25th May 2016
Words by Elize Strydom
All photos by Elize Strydom (The Small Town Girl Project)
Merryn must have been about seven or eight when we first met. She is the half sister to Ali, my best friend from Lismore uni days. I spent a lot of time visiting them at their family home on Sydney’s northern beaches during the 2003 summer break. At the time I thought Merryn was a cool little kid who was obsessed with horses and singing. Ali always raved about how beautiful and talented she was and I saw that, but I saw something else too.
Over the next 13 years our lives would become inextricably linked. Ali had a baby and her family moved to Byron Bay to be closer to her and the new little family.
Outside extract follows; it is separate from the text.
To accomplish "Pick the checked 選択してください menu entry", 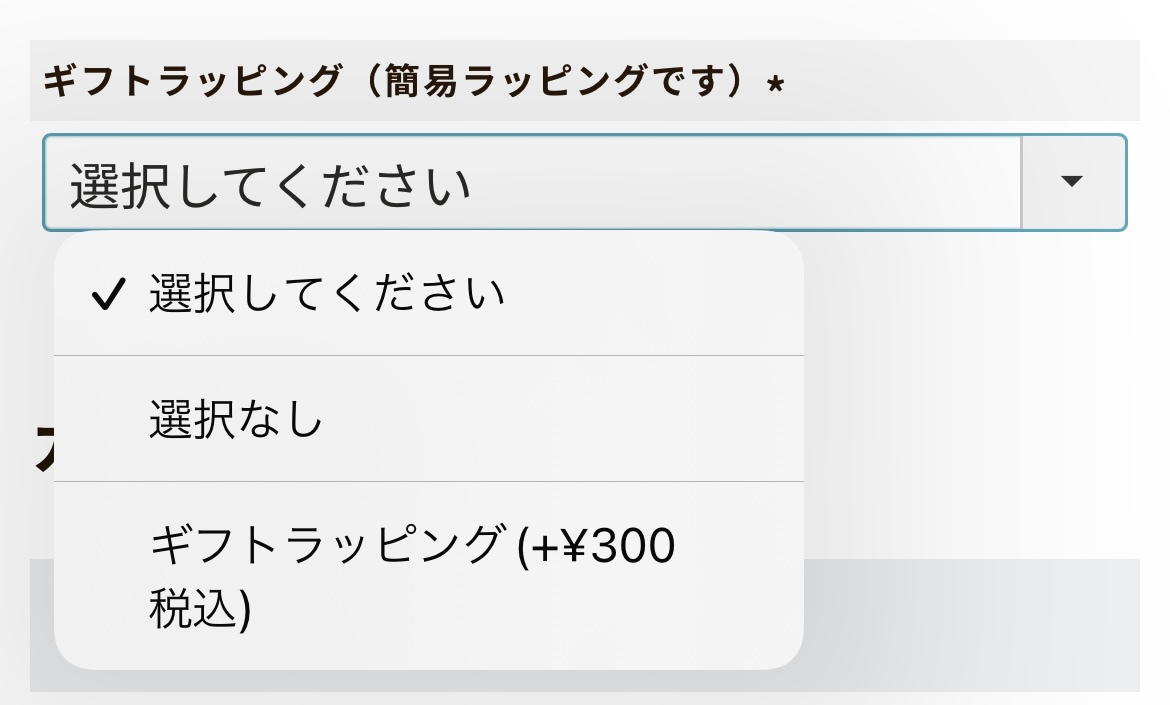I will 326,294.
Merryn started year nine at Byron High before moving to the local Steiner School for grades 11 and 12. Each time I visited Ali and her growing family, I’d catch up with Merryn too. We’d chat about music, travel and boys. It was an easy relationship – mutually respectful. I didn’t treat her like a child, and she didn’t treat me like some irrelevant adult despite being 12 years her senior. Even still, I’d approach tentatively, thinking that this time, surely, things would have changed and we wouldn’t be able to relate anymore.
In 2012 when I decided to start a photography project The Small Town Girl Project, which documents the lives of teenage girls in small towns, my thoughts immediately went to Merryn. I’d been taking photos of her for years, just for fun, just because I enjoyed watching her grow up and change. She felt like ‘the future’ to me, and I was compelled to be near her. I thought, why not give those photos some purpose? And from there, The Small Town Girl Project began to evolve.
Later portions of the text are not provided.